Underground forces from volcanic activity split apart the original single land mass called Pangea. The following map clearly shows the line of volcanoes dividing the Americas and Europe and Africa,


as well as the “ring of fire” in the Pacific. 

The Pacific Ocean’s Ring of Fire actually extends farther than this map. Volcanoes in Antarctica, including Mount Erebus, the southernmost volcano on Earth, complete the Ring of Fire.

So why don’t either of the maps show the Antarctic?

Pacific Ring of Fire

The mountains on the continents are formed from a different process than volcanic mountains. After Pangea’s solid crust broke up, the resulting pieces have been squeezed together by ongoing volcanic undersea volcanic forces.


When plates collide, there’s no place for the mass between them to go except up. Think of a finger and thumb pressing together on a tube of toothpaste.
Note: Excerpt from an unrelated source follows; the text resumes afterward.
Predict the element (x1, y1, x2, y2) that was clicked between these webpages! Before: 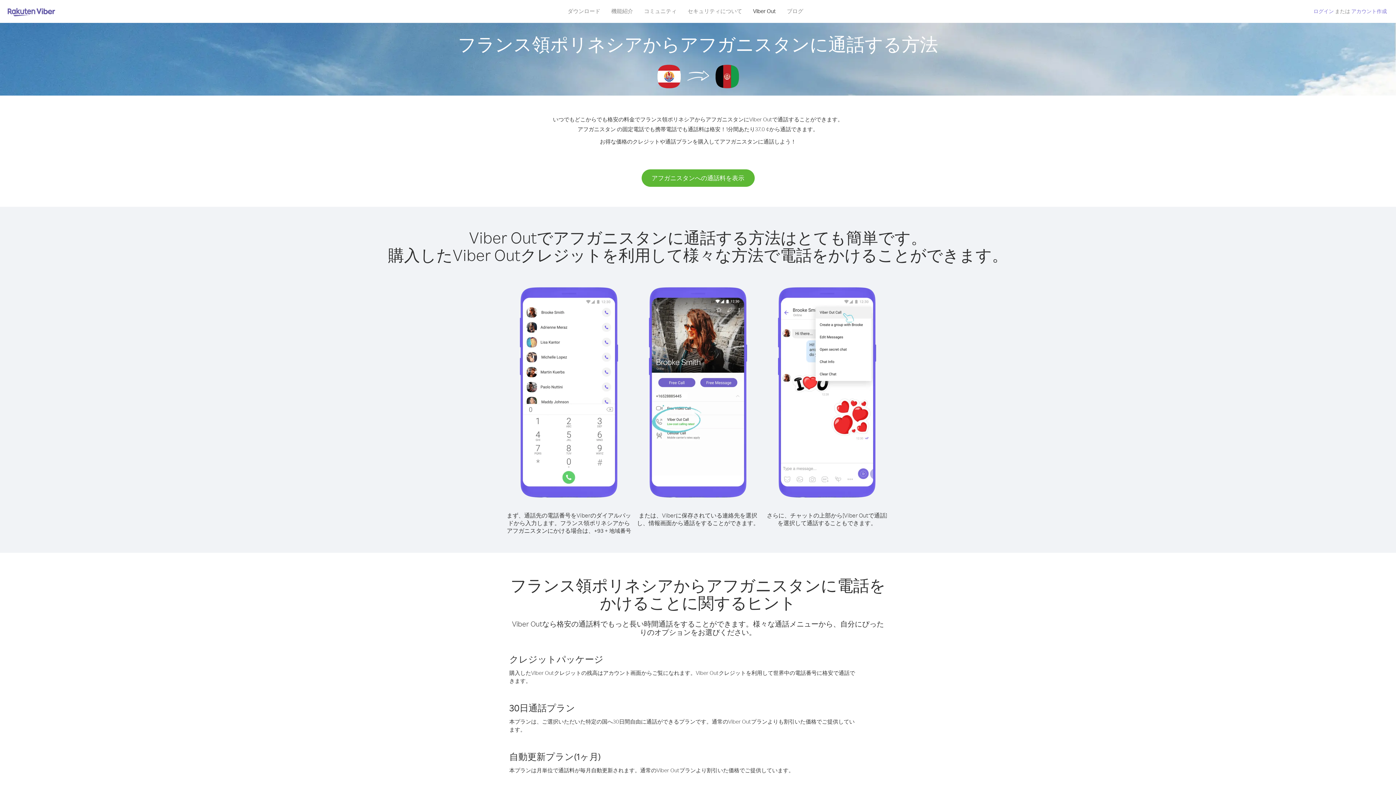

Since it takes two sides smashing into each other to form a mountain range, the maximum possible length of a mountain range is one half of a globular crust. Looking at the map of the fault line we can trace the lines responsible for the north-south Cordillera and east-west Alpide ranges. Each is formed from approximately half of the earth’s crust, in multiple plates.

Those plates lie near or across the widest part of a globe earth, which provides the distance needed to form large mountain ranges.
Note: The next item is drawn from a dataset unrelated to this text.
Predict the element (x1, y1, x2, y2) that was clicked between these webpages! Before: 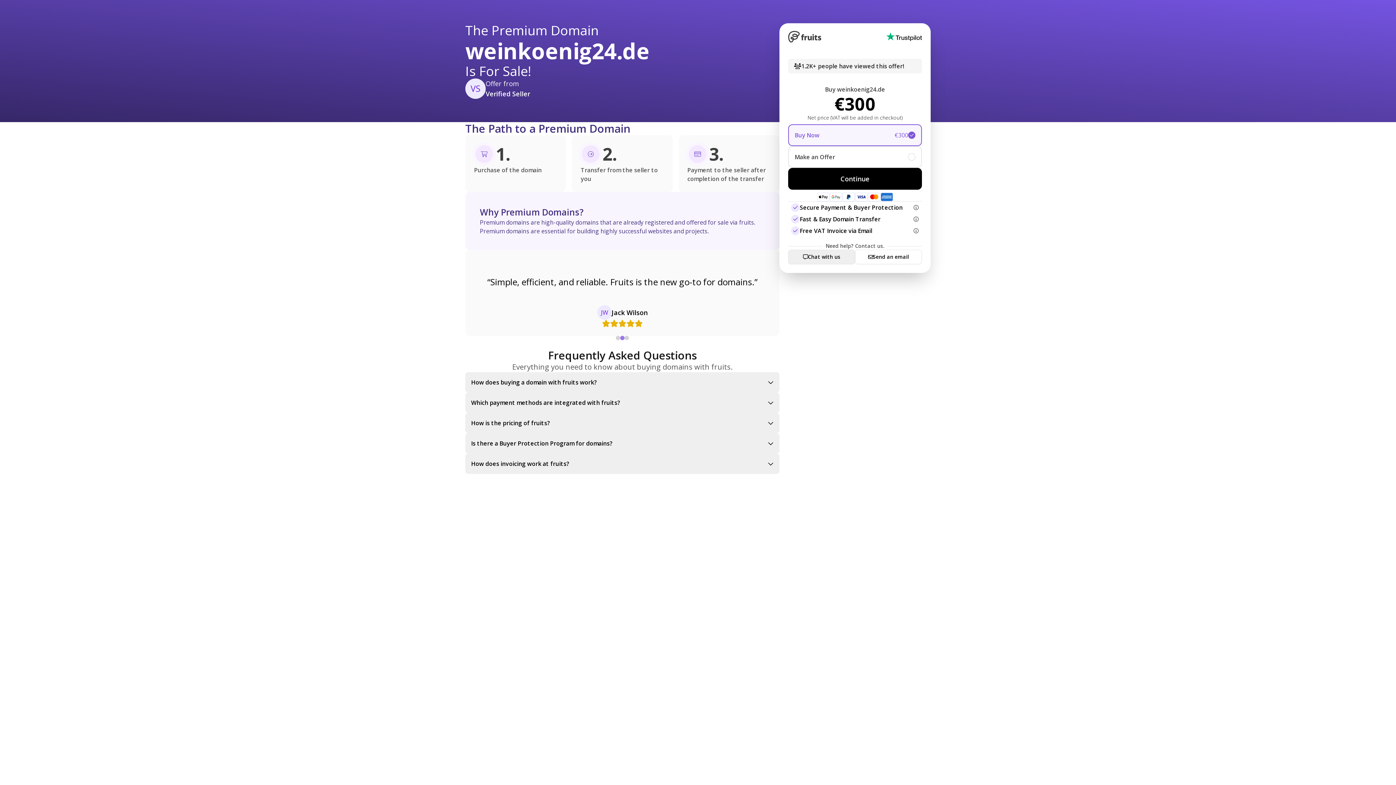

A rectangular map gives a false impression of the extent of Antarctica allowed for mountain formation. On a globe earth, Antarctica is crowded into a circular, bowl-shaped section. Take a ball and section off a circular area representing the Antarctic on a globe. There isn’t enough room to account for 30 million square miles of mountains.

I understand that I don’t have the resources to prove anything about Antarctica. That’s not my job. It’s the job of National Geographic and the United Nations etc. to prove what they claim is true. What I’ve done is raised doubts based on inconsistent and incompatible data provided by these sources.

A thinking person should question the veracity of these sources, especially when special interests are at stake.